INI kerja sambilan, kok," kata Jumiyem, dari Desa Kukap,
Kecamatan Bayat, Klaten "sebelum G30S/PKI dulu, hampir tiap
rumah punya alat tenun." Di desa ini, kini cuma ada tiga alat
tenun gendong.
Karena kerja sambilan, tidak tiap hari Jumiyem menenun. Dia
sendiri belajar sejak umur 5 tahun dari ibunya, mBok Kartuwiryo.
Dan ibunya, dari ibunya lagi -- demikian seterusnya. Kalau
bekerja sehari suntuk, Jumiyem bisa menyelesaikan sehelai kain
lurik yang di pasar harganya bisa sampai Rp 2.000.
"Sekarang ini, sulit mencari tukang tenun," kata Ibu Haji
Hardjosugrito, pemilik perusahaan tenun Keluatga. Desanya,
Pedan, Kabupaten Klaten memang terkenal sebagai pusat pembuatan
lurik. Di tahun 50-an, dia masih memiliki 300 ATBM, yang di
Pedan disebut tenun tustel. Kini, tinggal 20 buah.
Sopir Kolt
Dengan tenun tustel ini, seorang petenun bisa menghasilkan kain
lurik 12 meter atau 5 buah selendang sehari. Setiap meter,
petenun mendapat upah Rp 36 untuk kain lurik atau Rp 57 untuk
sebuah selendang, atau Rp 55 untuk taplak meja.
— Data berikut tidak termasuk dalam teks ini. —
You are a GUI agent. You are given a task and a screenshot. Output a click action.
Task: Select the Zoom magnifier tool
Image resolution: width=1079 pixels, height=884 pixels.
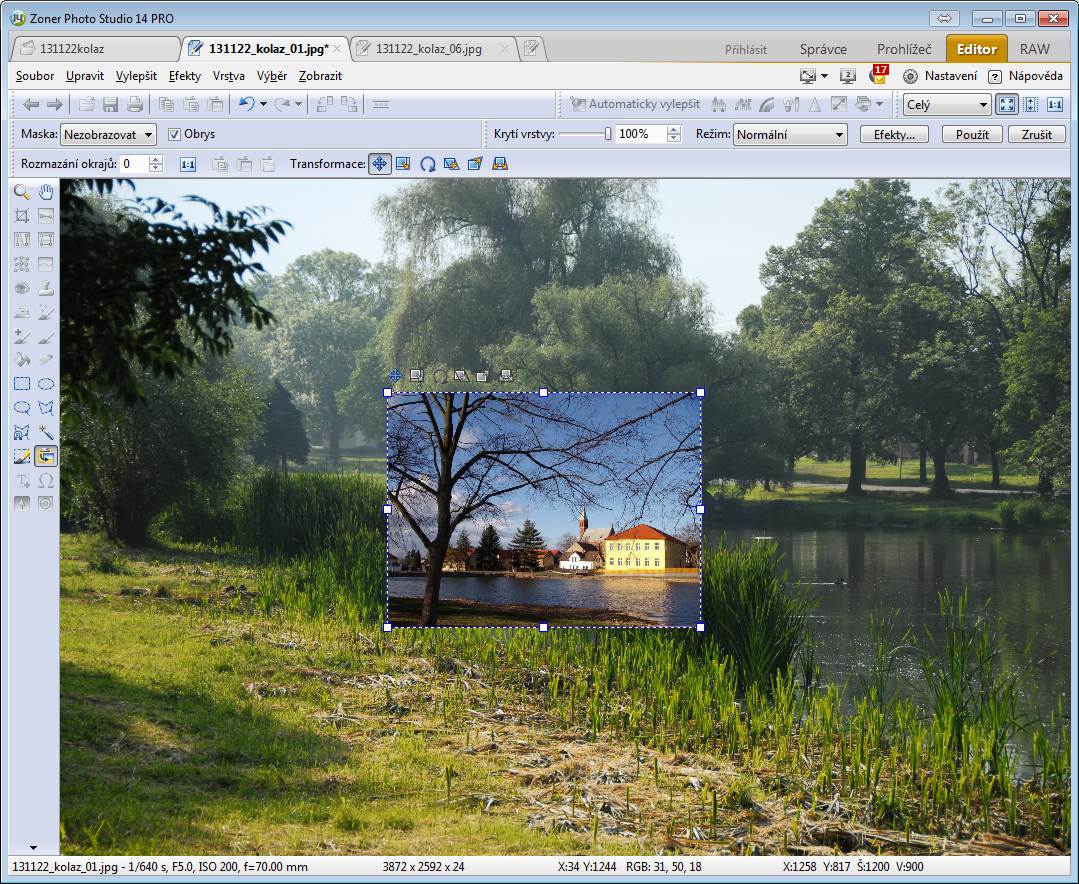[21, 191]

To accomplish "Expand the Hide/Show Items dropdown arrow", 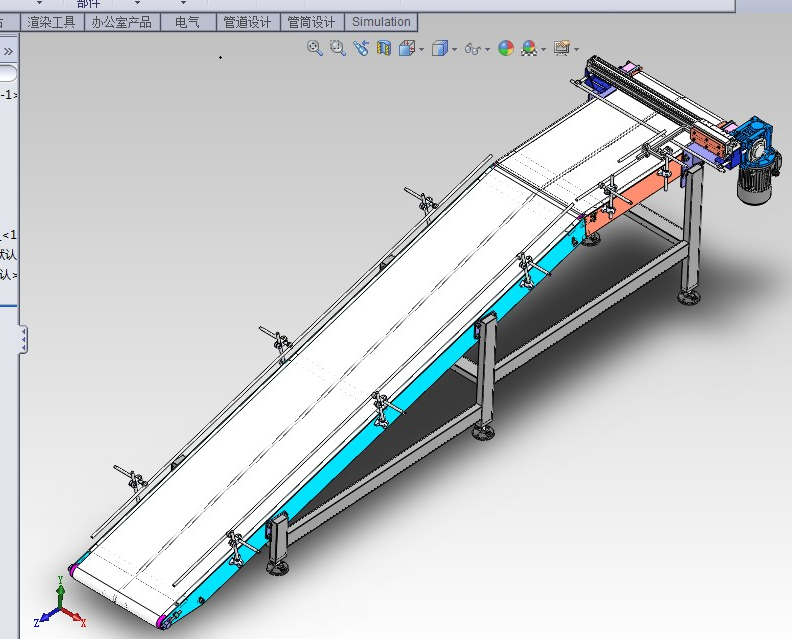I will click(488, 49).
Pola hasil Keluarga cukup banyak variasi. Antara lain dom
kececer (jarum tercecer), rinding putung, padet ketan ireng, dan
sebagainya, sesuai dengan warna dan corak garis-garisnya.
Keluarga pernah jaya di tahun 1978. "Waktu lurik sedang jadi
mode," ceritera Nyonya Hardjosugrito, "dan banyak pameran mode
yang pakai lurik waktu itu." Walaupun lurik tidak selaris dulu
lagi, perusahaannya tidak terpukul benar. Karena perusahaannya
juga memproduksi tenun polos atau yang disebut putihan.
"Anak-anak sekarang tidak lagi mau belajar menenun," keluh
nyonya itu lagi. Pekerjaan yang kini dianggap para pemuda Pedan
lebih modern ialah menjadi sopir kolt atau jadi kernetnya.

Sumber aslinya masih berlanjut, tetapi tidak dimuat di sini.